BEGIN Recorded data
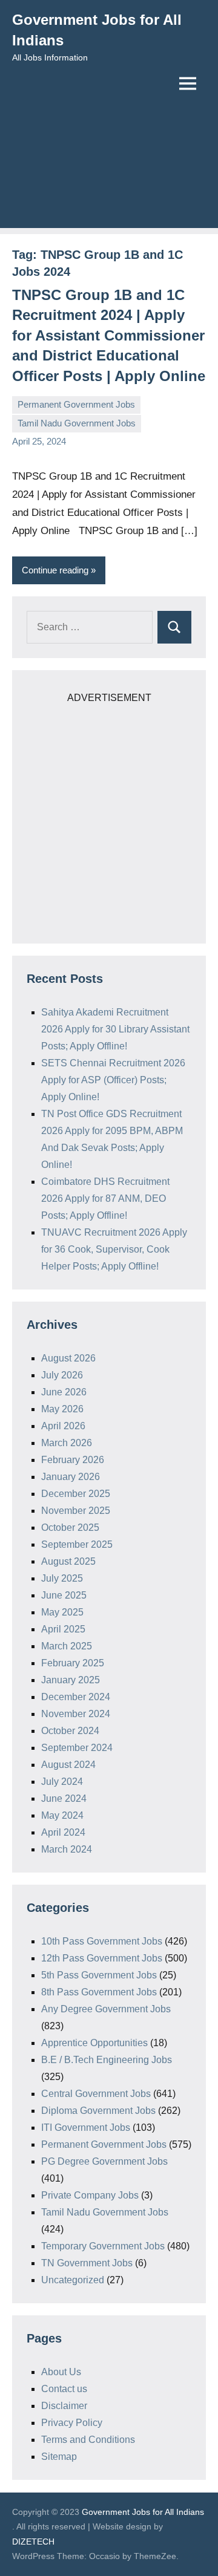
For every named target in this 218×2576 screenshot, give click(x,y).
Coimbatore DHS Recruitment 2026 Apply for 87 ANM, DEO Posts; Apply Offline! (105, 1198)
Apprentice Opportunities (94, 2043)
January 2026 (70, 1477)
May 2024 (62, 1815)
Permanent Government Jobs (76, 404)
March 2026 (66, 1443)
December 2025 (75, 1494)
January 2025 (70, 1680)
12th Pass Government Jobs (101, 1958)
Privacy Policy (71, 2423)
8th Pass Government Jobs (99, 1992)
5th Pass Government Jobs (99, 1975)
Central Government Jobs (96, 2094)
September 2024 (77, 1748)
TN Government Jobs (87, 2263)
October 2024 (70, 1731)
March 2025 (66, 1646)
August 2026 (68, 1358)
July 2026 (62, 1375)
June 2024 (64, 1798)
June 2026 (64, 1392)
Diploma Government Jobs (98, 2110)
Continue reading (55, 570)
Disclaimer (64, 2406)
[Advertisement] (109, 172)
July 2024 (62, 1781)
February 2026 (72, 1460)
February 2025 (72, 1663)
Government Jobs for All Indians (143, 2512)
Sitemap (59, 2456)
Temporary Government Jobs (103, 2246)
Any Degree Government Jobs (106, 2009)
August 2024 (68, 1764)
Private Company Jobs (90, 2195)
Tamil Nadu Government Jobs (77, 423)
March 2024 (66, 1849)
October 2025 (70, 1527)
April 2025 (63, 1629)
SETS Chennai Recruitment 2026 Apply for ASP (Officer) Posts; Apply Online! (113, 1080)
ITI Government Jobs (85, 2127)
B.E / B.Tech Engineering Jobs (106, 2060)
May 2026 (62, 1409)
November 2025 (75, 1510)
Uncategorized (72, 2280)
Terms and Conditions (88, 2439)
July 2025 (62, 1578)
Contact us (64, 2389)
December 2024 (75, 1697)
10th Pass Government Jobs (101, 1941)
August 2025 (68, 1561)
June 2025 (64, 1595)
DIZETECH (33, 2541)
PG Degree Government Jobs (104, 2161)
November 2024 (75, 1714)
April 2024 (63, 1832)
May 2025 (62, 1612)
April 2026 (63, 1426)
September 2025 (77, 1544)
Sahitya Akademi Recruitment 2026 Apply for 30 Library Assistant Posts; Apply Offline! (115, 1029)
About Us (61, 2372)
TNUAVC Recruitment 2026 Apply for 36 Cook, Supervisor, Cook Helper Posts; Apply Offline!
END Recorded data
Exercise: Scan the data above for the string "Pass" and copy each line where it appears.

Exercise result:
12th Pass Government Jobs (101, 1958)
8th Pass Government Jobs (99, 1992)
5th Pass Government Jobs (99, 1975)
10th Pass Government Jobs (101, 1941)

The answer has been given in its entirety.